Lemony Snicket (A Series of Unfortunate Events series), having written 13 books about a family of orphans who live in fear, here pens a triumphant picture book in which a boy conquers his fear of the dark. Jon Klassen, working in the same palette as his 2013 Caldecott Medal–winning This Is Not My Hat, makes us believe that the dark is alive, and Snicket gives voice to it.
Before readers get to the title page, they see a boy with a flashlight on the far right of a jet-black spread. With a turn of the page, the flashlight reveals, like a spotlight, the title and its creators. "Laszlo was afraid of the dark," the book begins. The boy appears in a triangle of light, seemingly left over from the flashlight's path on the previous page. Already we see the interplay between light and dark in Laszlo's world. The hero looks nervously at the window, where the sun is setting in the rosy rectangle of a window frame; his flashlight is within reach.
The boy and the dark are the sole characters in the book. Post-sunset, the light plays off the staircase in rectangular blocks as the darkness increases its dominance. Snicket's sparest statements cause the scariest effects: "Sometimes the dark hid in the closet. Sometimes it sat behind the shower curtain." A hint of the banister and the first steps appear in the blackness behind the dreaded basement door. Each morning, Laszlo stands in the doorway to the basement and says, "Hi, dark." Sunshine illuminates the top three stairs before blackness consumes the rest. "Laszlo thought that if he visited the dark in the dark's room, maybe the dark wouldn't come visit him in his room."
But that changes when his nightlight burns out. The dark calls his name. It's the first time the dark speaks, in a voice "as creaky as the roof of the house, and as smooth and cold as the windows." As the dark leads Laszlo through the house, we see only what the boy's flashlight reveals--a toy car on the floor, the shower curtain, and finally, the stairs to the basement.

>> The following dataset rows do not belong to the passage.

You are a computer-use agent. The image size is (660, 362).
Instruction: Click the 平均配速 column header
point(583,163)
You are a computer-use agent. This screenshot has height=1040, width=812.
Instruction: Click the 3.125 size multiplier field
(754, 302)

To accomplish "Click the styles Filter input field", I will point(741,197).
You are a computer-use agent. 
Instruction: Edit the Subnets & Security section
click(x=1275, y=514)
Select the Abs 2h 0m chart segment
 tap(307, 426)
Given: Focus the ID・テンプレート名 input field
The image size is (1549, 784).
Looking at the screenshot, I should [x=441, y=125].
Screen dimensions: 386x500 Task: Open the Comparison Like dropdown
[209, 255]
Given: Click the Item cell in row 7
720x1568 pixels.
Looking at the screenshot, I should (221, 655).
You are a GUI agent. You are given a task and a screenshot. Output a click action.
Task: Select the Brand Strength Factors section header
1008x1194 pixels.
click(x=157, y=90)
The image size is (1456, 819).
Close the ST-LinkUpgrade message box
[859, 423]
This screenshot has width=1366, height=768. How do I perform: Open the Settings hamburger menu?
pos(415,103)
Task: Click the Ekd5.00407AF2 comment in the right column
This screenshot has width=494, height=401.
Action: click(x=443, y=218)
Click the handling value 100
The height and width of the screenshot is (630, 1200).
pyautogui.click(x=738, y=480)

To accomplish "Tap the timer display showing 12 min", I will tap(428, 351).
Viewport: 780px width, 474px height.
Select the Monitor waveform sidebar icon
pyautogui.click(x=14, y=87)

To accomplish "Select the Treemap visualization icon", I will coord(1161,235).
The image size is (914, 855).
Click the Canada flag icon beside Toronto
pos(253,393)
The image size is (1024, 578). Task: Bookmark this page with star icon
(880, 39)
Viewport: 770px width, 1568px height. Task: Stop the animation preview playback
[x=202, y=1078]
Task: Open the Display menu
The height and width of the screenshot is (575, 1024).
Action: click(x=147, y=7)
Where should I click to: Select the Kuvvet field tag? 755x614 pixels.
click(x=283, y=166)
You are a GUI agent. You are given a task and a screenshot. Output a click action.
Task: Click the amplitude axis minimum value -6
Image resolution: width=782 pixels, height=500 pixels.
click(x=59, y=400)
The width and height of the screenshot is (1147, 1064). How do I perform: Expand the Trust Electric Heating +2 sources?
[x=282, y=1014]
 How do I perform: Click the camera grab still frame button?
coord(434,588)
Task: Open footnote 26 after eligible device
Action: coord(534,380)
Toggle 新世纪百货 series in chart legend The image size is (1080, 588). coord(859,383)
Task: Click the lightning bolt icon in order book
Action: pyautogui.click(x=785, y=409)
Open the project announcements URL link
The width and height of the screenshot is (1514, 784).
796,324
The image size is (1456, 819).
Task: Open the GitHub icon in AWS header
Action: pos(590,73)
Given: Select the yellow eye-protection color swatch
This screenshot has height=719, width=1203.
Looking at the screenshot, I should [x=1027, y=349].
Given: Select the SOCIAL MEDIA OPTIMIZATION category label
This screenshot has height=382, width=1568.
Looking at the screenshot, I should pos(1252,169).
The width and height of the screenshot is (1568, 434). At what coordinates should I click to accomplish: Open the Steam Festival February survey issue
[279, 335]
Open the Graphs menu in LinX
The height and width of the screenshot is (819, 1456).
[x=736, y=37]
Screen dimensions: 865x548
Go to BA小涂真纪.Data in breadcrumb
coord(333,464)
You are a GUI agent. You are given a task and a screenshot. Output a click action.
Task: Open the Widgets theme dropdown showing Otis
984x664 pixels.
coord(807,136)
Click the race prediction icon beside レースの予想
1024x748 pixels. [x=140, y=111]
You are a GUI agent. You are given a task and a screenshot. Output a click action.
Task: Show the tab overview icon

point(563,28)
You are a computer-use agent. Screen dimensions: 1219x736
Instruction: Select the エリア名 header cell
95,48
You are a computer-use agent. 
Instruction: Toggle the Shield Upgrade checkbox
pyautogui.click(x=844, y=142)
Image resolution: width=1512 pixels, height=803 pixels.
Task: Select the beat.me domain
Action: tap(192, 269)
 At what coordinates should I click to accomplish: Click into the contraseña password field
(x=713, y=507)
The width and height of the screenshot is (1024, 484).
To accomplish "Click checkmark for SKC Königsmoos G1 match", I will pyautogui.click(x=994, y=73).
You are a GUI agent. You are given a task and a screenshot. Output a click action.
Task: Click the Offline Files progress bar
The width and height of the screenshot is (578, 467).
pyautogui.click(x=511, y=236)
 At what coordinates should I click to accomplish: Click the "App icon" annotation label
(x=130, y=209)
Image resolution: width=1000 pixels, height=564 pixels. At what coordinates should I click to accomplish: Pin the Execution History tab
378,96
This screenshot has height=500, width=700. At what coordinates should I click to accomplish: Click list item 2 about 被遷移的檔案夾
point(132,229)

Klassen choreographs the scenes with precision, to haunting effect.
The book's only flaw is an overlong explanation from Snicket about why creaky roofs and smooth, cold windows serve a purpose. Up to that point, the narrative has been from Laszlo's perspective. But that does not detract from Laszlo's well-earned victory, synchronized exquisitely between text and artwork. When, in the cold light of dawn, Laszlo ventures as far down as the second landing on the basement stairs, we know he will be just fine. --Jennifer M. Brown
Shelf Talker: Lemony Snicket and Caldecott Medalist Jon Klassen team up for a triumphant picture book about a boy who conquers his fear of the dark.